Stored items
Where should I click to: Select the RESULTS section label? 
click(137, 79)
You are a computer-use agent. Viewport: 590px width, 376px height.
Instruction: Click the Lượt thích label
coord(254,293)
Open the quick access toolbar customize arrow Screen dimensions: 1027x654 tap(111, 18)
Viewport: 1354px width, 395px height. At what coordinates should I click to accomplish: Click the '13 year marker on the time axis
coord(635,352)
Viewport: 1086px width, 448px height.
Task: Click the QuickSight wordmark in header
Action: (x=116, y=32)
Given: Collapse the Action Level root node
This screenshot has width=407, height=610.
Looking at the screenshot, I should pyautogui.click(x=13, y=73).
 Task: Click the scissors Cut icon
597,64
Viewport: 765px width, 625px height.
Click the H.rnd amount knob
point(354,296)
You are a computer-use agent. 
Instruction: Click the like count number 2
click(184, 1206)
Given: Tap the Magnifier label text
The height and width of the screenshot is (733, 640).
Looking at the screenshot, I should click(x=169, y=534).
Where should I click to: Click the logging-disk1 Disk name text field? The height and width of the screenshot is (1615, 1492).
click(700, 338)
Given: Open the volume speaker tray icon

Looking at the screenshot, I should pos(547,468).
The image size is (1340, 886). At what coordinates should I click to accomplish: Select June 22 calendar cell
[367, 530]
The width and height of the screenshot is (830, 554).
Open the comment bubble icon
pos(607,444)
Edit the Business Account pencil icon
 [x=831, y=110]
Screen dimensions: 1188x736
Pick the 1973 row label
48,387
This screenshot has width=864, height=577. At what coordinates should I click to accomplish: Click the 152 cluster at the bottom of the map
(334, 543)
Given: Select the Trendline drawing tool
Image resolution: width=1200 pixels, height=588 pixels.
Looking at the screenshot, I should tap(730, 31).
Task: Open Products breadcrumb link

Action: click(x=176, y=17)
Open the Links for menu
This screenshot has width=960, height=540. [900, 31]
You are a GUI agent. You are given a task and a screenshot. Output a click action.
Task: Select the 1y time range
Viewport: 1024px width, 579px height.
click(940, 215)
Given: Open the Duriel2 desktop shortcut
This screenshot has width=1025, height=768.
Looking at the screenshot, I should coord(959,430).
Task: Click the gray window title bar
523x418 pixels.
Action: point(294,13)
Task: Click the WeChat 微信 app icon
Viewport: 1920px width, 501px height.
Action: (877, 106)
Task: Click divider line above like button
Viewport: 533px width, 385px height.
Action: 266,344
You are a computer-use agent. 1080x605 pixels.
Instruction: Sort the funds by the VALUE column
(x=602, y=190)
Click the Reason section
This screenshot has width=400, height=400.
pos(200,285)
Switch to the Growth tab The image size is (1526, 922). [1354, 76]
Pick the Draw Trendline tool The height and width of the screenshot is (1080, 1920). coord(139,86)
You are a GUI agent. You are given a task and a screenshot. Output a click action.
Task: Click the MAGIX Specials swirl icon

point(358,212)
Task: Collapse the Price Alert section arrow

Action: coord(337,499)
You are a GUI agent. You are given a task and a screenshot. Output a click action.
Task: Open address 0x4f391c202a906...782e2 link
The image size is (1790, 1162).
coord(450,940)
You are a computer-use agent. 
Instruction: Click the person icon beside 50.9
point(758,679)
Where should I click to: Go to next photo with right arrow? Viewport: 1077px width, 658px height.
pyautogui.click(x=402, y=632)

» Brief
The reply should consist solely of the lines of the data, exact, from the opening line through the line with "Open the quick", inclusive.

» Result
Where should I click to: Select the RESULTS section label? 
click(137, 79)
You are a computer-use agent. Viewport: 590px width, 376px height.
Instruction: Click the Lượt thích label
coord(254,293)
Open the quick access toolbar customize arrow Screen dimensions: 1027x654 tap(111, 18)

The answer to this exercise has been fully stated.